Each leading entry equals 1 (called a pivot)
Each pivot is the only nonzero entry in its column

Gaussian and Gauss-Jordan Elimination

Gaussian Elimination: Use EROs to reduce the augmented matrix to REF, then use back-substitution to find the solution.

Gauss-Jordan Elimination: Continue reducing from REF to RREF. The solution can be read directly without back-substitution.

Classification of Solutions

After row reduction, a system is:

Inconsistent (no solution): if a row of the form \([0 \; 0 \; \cdots \; 0 \;|\; c]\) with \(c \neq 0\) appears
Consistent with a unique solution: if every column (except the last) has a pivot
Consistent with infinitely many solutions: if consistent and there are free variables (columns without pivots)

Parametric Systems

When the system contains a parameter (e.g., \(a\)), row reduce and examine the pivots to classify solutions based on the parameter value.
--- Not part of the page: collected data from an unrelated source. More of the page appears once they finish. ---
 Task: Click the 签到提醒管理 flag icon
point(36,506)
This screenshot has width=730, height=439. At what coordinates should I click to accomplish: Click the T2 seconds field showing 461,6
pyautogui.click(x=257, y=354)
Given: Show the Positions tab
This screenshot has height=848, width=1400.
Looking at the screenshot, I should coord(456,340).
Method for parametric systems: Row reduce the augmented matrix. Examine the last meaningful row, which typically takes the form \([0 \; 0 \; \cdots \; f(a) \;|\; g(a)]\):

No solution: \(f(a) = 0\) and \(g(a) \neq 0\)
Unique solution: \(f(a) \neq 0\)
Infinitely many solutions: \(f(a) = 0\) and \(g(a) = 0\)

Homogeneous Systems

A homogeneous system \(A\mathbf{x} = \mathbf{0}\) is always consistent (since \(\mathbf{x} = \mathbf{0}\) is always a solution, called the trivial solution).

If the system has more unknowns than equations (\(n > m\)), then it has infinitely many solutions (there must be free variables).
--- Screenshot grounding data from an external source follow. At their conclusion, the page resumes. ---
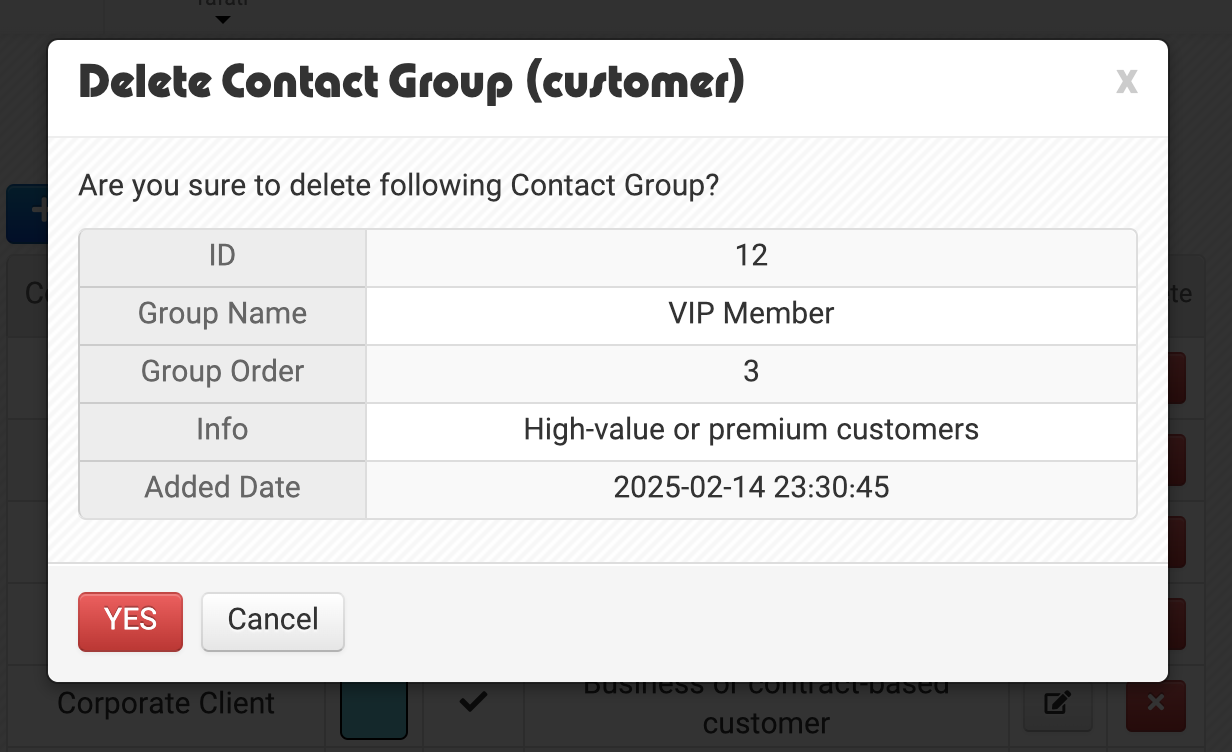Click the ID value 12 cell
The height and width of the screenshot is (752, 1232).
click(751, 257)
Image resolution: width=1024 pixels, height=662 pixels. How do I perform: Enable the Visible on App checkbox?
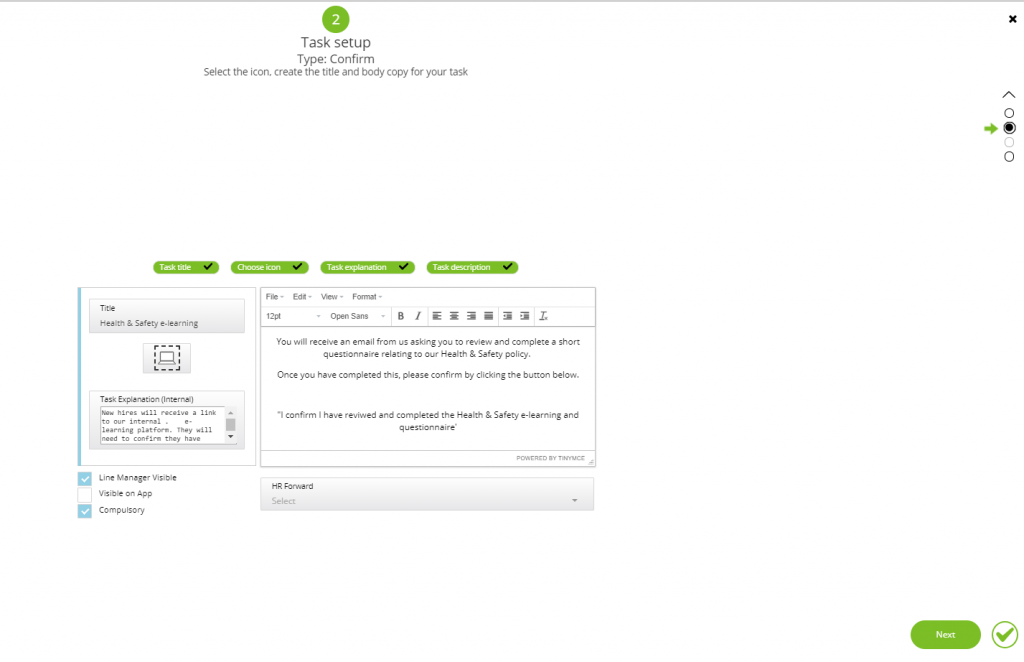coord(84,494)

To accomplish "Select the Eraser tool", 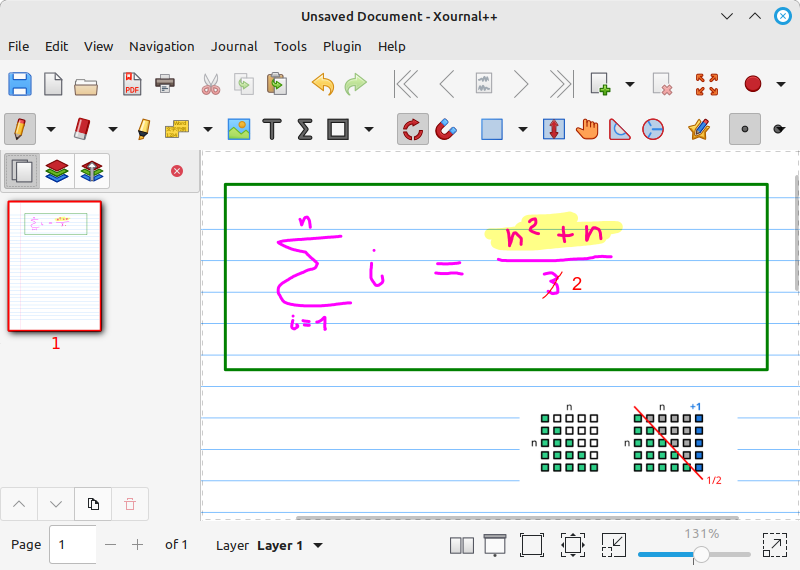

General Solution Structure

The general solution of \(A\mathbf{x} = \mathbf{b}\) can be written as: \[ \mathbf{x} = \mathbf{x}_p + \mathbf{x}_h \] where \(\mathbf{x}_p\) is any particular solution of \(A\mathbf{x} = \mathbf{b}\), and \(\mathbf{x}_h\) is the general solution of the homogeneous system \(A\mathbf{x} = \mathbf{0}\).
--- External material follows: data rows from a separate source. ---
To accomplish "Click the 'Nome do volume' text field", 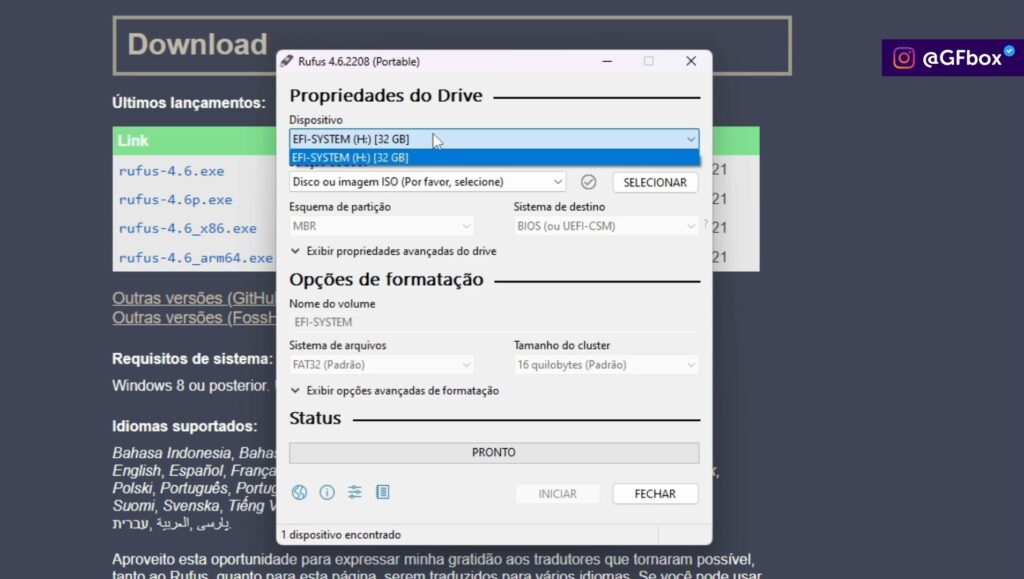I will pos(494,323).
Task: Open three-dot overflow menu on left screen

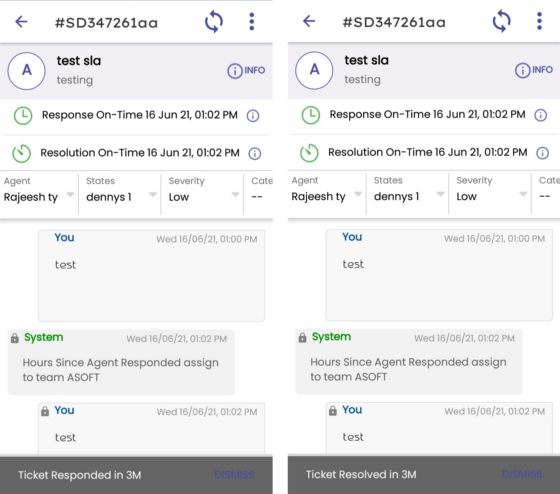Action: [x=252, y=22]
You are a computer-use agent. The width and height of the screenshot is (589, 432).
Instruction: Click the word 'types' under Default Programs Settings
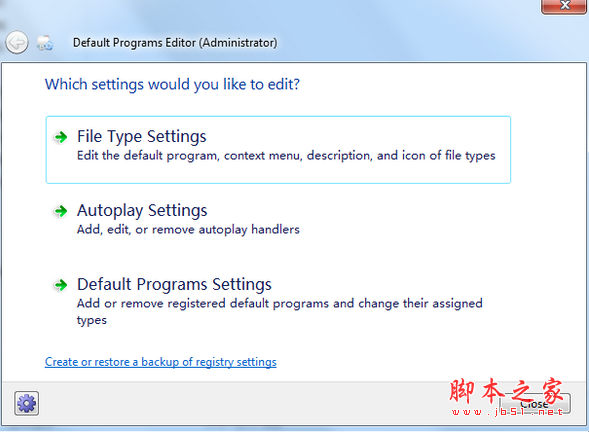click(92, 320)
Parametric system: For what values of \(a\) does the following system have no solution, a unique solution, or infinitely many solutions? \[ x + y + z = -1 \] \[ x + 2y + az = 2a \] \[ x + ay + 2z = -2 \] Solution: Form the augmented matrix and row reduce: \[ \begin{bmatrix} 1 & 1 & 1 & | & -1 \\ 1 & 2 & a & | & 2a \\ 1 & a & 2 & | & -2 \end{bmatrix} \] \(R_2 - R_1 \to R_2\), \(R_3 - R_1 \to R_3\): \[ \begin{bmatrix} 1 & 1 & 1 & | & -1 \\ 0 & 1 & a-1 & | & 2a+1 \\ 0 & a-1 & 1 & | & -1 \end{bmatrix} \] \(R_3 - (a-1)R_2 \to R_3\): \[ \begin{bmatrix} 1 & 1 & 1 & | & -1 \\ 0 & 1 & a-1 & | & 2a+1 \\ 0 & 0 & 1-(a-1)^2 & | & -1-(a-1)(2a+1) \end{bmatrix} \] Simplify the last row: the pivot entry is \(1 - (a-1)^2 = -(a^2 - 2a) = -a(a-2)\) and the RHS is \(-1 - (2a^2 - a - 1) = -2a^2 + a = -a(2a-1)\). Analysis:

If \(a \neq 0\) and \(a \neq 2\): pivot \(\neq 0\), so unique solution
If \(a = 0\): pivot \(= 0\), RHS \(= -0(2(0)-1) = 0\), so infinitely many solutions
If \(a = 2\): pivot \(= 0\), RHS \(= -2(2(2)-1) = -2(3) = -6 \neq 0\), so no solution

Topic 2: Matrix Operations and Inverses

Matrix Arithmetic

For matrices of compatible dimensions:

Addition: \((A+B)_{ij} = a_{ij} + b_{ij}\) (same dimensions required)
Scalar multiplication: \((cA)_{ij} = c \cdot a_{ij}\)
Matrix multiplication: \((AB)_{ij} = \sum_{k} a_{ik} b_{kj}\) — requires cols(A) = rows(B)
Transpose: \((A^T)_{ij} = a_{ji}\)

Key properties: In general \(AB \neq BA\). Also \((AB)^T = B^T A^T\) (order reverses).

Symmetric Matrices

A square matrix \(A\) is symmetric if \(A = A^T\).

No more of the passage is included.